(ЗАДАНИЯ)
a - Как назывался немецкоязычный стихотворный сборник, изданный в 1913 году, согласно тексту о стихах Кандинского?
b - Напишите продолжение текста о стихах Кандинского, начиная сразу после его последнего предложения.

(ТЕКСТ)
····················

В те самые мюнхенские годы, когда Кандинский создает новаторские живописные шедевры из разряда радикальной абстракции и работает над своими театральными (драматургическими и сценографическими) опусами, он еще и сочиняет стихи. И до того, и после того наш герой писал стихи — юношеские в юности, умудренно-иррациональные в пожилом возрасте. Но главная загадка его поэтического творчества все-таки связана с корпусом его поэтических текстов 1910-х годов.
Прежде всего имеется в виду стихотворный сборник на немецком языке, изданный под названием «Klaenge» (то есть «Звуки») в 1913 году. Русскую версию этого сборника он в те же предвоенные годы готовит к московскому изданию, которое, впрочем, до полной редакционной готовности не дозрело. Но русские тексты имеются. Это авангардные, откровенно и вызывающе новаторские стихи без рифм, на самом деле скорее ритмическая проза. Их абсурдизм заставляет ставить их рядом с текстами А. Крученых, Д. Бурлюка и других мастеров новой словесности. Даже, пожалуй, Маяковского можно вспомнить — точнее, упомянуть осторожно и косвенно. Рядом с ранними стихами футуриста Маяковского почти любые другие авангардные тексты кажутся мягкими, неопасными, занятно-забавными и даже почти уютными.
Период 1910–1913 годов был особенно плодотворен в смысле обилия, органичности и бурного напора словотворчества — подобно тому, как неистово и великолепно писались в то время первые абстрактные полотна, прежде всего крупные работы с общим обозначением «Композиции».
Вообще говоря, опыт встреч с поэзией XX века должен был бы приучить нас к мысли, что никаких особенных секретов в стихах Кандинского нет. Это не зашифрованные, не какие-нибудь радикально нечитабельные послания. Подобно стихам других поэтов — от Аполлинера до Одена, от Блока до Пастернака, — тексты поэта Кандинского часто представляют собой «сообщения без шифра». Поэт рисует как бы реальную сцену, картину, сюжет — но опускает ключевое понятие.

····················

(БЛОК ДАННЫХ)
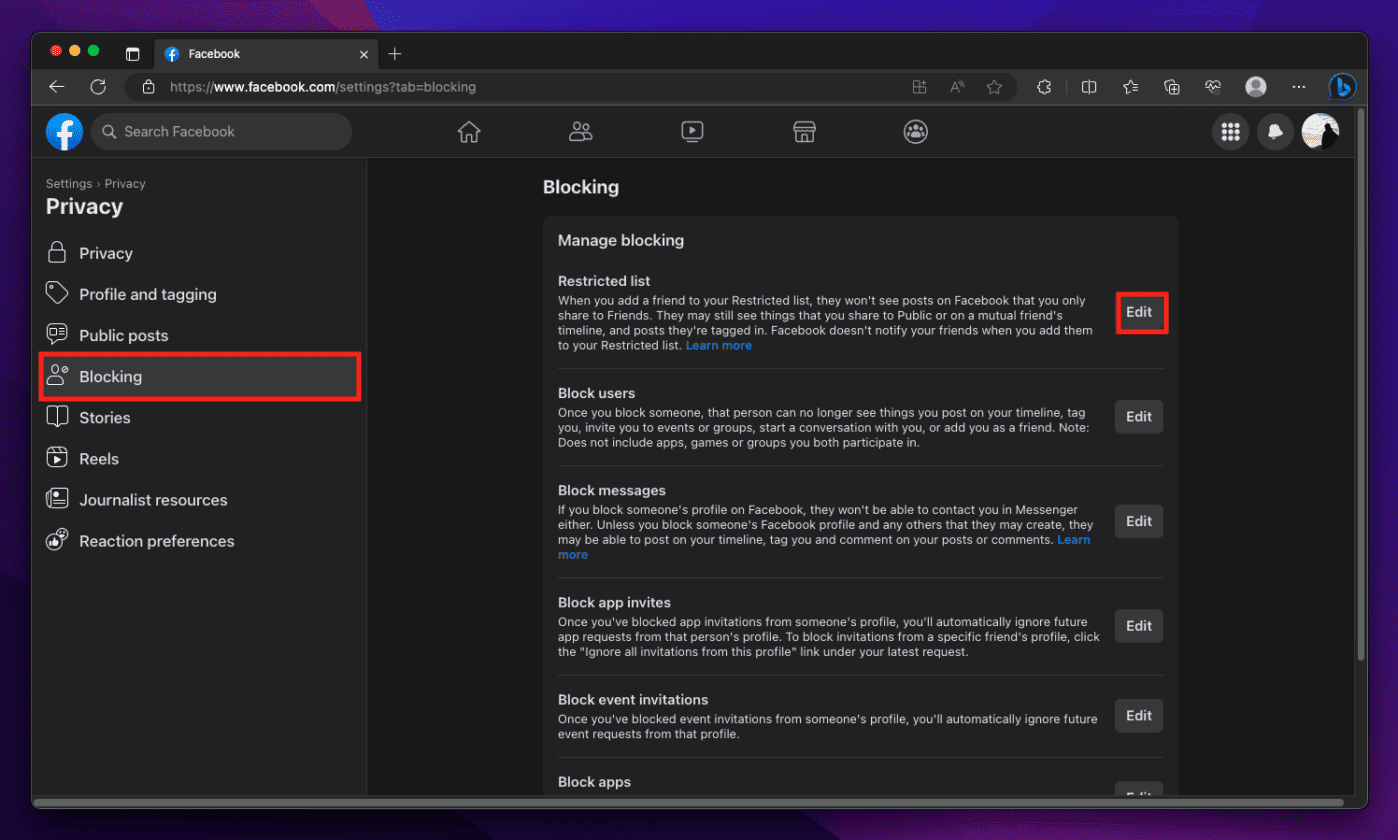Open Journalist resources in the sidebar
Viewport: 1398px width, 840px height.
point(153,500)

····················

(ОТВЕТЫ К ЗАДАНИЯМ)
a - «Klaenge», то есть «Звуки».

b -
И вот ты опять ударил в ладоши. Не склони головы к радости твоей. Никогда. Никогда. И вот он опять режет ножом.
И вот гром катается по небу.
Опять разрезает ножом
Кто ввел тебя сюда?
В темноте глубокой тихой воды деревья верхушками книзу.
Так начинается стихотворение «Дождь». Это один из сравнительно несложных для понимания стихотворных текстов Кандинского. Очевидно, перед нами портрет человека, который погружен в свои переживания, тревоги и вопросы (о которых нам трудно судить) и который при этом наблюдает дождь, грозу, потоки воды, лужи с отражениями «деревьев верхушками книзу» и слышит раскаты грома (которые, очевидно, смешиваются в его сознании с ножом, который разрезает что-нибудь).
Другие стихотворные опусы художника значительно более загадочны, как стихотворение «Вода»:
По желтому песку шел маленький тоненький красный человек. Он нет-нет да и поскользнется. Казалось, что он идет по льду. А это был желтый песок безграничной равнины. Время от времени он говорил: «Вода… Синяя вода». И сам не понимал, зачем он это говорил.
Одетый в зеленое платье со складками бешено пронесся мимо него всадник на желтой лошади.
Зеленый всадник натянул свой толстый белый лук, повернулся в седле и пустил стрелу в красного человека.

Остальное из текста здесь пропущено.